2.4 Holy/Historical Basin and the Old City
There was an attempt to develop an alternative concept that would relate to
the Old City and its surroundings, and the Israeli side put forward several
alternative models for discussion, for example, setting up a mechanism for
close coordination and cooperation in the Old City. The idea of a special
police force regime was discussed but not agreed upon.

The Israeli side expressed its interest and raised its concern regarding the
area conceptualized as the Holy Basin (which includes the Jewish Cemetery on
the Mount of Olives, the City of David and Kivron Valley). The Palestinian
side confirmed that it was willing to take into account Israeli interests
and concerns provided that these places remain under Palestinian
sovereignty. Another option for the Holy Basin, suggested informally by the
Israeli side, was to create a special regime or to suggest some form of
internationalization for the entire area or a joint regime with special
cooperation and coordination. The Palestinian side did not agree to pursue
any of these ideas, although the discussion could continue.

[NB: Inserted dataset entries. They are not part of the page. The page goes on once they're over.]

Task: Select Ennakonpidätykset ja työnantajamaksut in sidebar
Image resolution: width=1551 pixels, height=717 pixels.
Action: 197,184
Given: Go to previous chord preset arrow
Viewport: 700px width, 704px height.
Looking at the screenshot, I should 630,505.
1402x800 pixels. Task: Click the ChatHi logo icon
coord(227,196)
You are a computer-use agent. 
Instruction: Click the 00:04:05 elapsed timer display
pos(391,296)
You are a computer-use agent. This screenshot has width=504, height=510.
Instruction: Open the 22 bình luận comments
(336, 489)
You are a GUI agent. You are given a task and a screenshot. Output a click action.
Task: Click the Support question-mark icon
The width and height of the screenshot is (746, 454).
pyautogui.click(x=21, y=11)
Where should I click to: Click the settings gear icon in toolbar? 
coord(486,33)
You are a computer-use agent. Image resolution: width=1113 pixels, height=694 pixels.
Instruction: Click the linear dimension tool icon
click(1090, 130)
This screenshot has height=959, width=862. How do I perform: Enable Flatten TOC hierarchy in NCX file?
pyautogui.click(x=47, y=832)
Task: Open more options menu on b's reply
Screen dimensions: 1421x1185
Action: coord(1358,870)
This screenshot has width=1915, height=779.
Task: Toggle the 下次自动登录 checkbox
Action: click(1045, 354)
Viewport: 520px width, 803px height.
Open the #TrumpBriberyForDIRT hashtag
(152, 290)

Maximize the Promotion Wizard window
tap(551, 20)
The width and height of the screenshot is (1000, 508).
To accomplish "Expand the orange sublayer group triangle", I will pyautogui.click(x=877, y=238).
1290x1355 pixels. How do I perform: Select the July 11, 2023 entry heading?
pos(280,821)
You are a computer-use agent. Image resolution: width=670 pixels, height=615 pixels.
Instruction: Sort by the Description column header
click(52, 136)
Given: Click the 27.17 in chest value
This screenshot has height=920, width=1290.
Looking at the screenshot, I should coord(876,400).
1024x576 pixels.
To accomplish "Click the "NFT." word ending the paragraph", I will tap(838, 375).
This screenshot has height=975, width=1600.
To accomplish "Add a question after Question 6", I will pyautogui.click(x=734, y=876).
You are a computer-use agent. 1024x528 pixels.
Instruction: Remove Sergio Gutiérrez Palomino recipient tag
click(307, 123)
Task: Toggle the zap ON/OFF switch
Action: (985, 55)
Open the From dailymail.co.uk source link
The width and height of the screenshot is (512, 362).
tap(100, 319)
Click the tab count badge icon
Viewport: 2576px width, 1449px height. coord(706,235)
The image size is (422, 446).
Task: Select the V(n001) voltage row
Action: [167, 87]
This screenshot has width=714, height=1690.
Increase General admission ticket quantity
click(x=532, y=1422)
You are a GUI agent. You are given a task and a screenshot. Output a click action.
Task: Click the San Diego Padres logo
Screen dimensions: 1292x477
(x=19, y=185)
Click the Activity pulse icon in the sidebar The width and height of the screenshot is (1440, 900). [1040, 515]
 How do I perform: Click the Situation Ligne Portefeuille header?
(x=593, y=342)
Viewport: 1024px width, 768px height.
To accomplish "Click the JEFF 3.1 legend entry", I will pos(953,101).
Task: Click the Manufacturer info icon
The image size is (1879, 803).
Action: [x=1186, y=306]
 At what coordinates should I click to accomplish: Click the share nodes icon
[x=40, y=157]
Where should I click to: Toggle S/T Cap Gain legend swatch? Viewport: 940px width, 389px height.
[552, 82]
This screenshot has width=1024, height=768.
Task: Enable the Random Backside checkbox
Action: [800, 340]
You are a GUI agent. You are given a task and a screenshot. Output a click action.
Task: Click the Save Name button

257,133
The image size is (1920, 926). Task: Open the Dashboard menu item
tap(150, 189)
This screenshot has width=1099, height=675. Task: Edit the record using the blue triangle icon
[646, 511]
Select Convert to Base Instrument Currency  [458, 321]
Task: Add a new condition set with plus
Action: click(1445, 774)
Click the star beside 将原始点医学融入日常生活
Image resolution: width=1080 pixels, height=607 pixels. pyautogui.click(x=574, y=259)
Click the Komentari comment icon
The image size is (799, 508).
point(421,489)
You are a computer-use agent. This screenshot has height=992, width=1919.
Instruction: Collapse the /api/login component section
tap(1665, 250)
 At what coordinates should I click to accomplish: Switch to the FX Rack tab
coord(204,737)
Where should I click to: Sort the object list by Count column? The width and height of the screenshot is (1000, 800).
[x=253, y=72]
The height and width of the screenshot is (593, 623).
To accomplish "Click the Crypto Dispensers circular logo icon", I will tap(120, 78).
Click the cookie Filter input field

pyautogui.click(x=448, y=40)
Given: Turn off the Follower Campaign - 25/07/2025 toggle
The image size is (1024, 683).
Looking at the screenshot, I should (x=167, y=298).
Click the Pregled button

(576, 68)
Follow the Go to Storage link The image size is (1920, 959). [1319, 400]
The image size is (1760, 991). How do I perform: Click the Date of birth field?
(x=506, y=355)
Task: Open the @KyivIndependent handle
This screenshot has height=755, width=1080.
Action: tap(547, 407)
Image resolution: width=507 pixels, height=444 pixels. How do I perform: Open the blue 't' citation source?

2.5 Holy Sites: Western Wall and the Wailing Wall
Both parties have accepted the principle of respective control over each
side's respective holy sites (religious control and management). According
to this principle, Israel's sovereignty over the Western Wall would be
recognized although there remained a dispute regarding the delineation of
the area covered by the Western Wall and especially the link to what is
referred to in Clinton's ideas as the space sacred to Judaism of which it is

The Palestinian side acknowledged that Israel has requested to establish an
affiliation to the holy parts of the Western Wall, but maintained that the
question of the Wailing Wall and/or Western Wall has not been resolved. It
maintained the importance of distinguishing between the Western Wall and the
Wailing Wall segment thereof, recognized in the Islamic faith as the Buraq

2.6 Haram al-Sharif/Temple Mount
Both sides agreed that the question of Haram al-Sharif/Temple Mount has not
been resolved. However, both sides were close to accepting Clinton's ideas
regarding Palestinian sovereignty over Haram al-Sharif notwithstanding
Palestinian and Israeli reservations.

Both sides noted progress on practical arrangements regarding evacuations,
building and public order in the area of the compound. An informal
suggestion was raised that for an agreed period such as three years, Haram
al-Sharif/Temple Mount would be under international sovereignty of the P5
plus Morocco (or other Islamic presence), whereby the Palestinians would be
the "Guardian/Custodians" during this period. At the end of this period,
either the parties would agree on a new solution or agree to extend the
existing arrangement. In the absence of an agreement, the parties would
return to implement the Clinton formulation. Neither party accepted or
rejected the suggestion.

3. Refugees
Non-papers were exchanged, which were regarded as a good basis for the
talks. Both sides stated that the issue of the Palestinian refugees is
central to the Israeli-Palestinian relations and that a comprehensive and
just solution is essential to creating a lasting and morally scrupulous
peace. Both sides agreed to adopt the principles and references with could
facilitate the adoption of an agreement.

Both sides suggested, as a basis, that the parties should agree that a just
settlement of the refugee problem in accordance with the UN Security Council
Resolution 242 must lead to the implementation of UN General Assembly
Resolution 194.

3.1 Narrative
The Israeli side put forward a suggested joint narrative for the tragedy of
the Palestinian refugees. The Palestinian side discussed the proposed
narrative and there was much progress, although no agreement was reached in
an attempt to develop and historical narrative in the general text.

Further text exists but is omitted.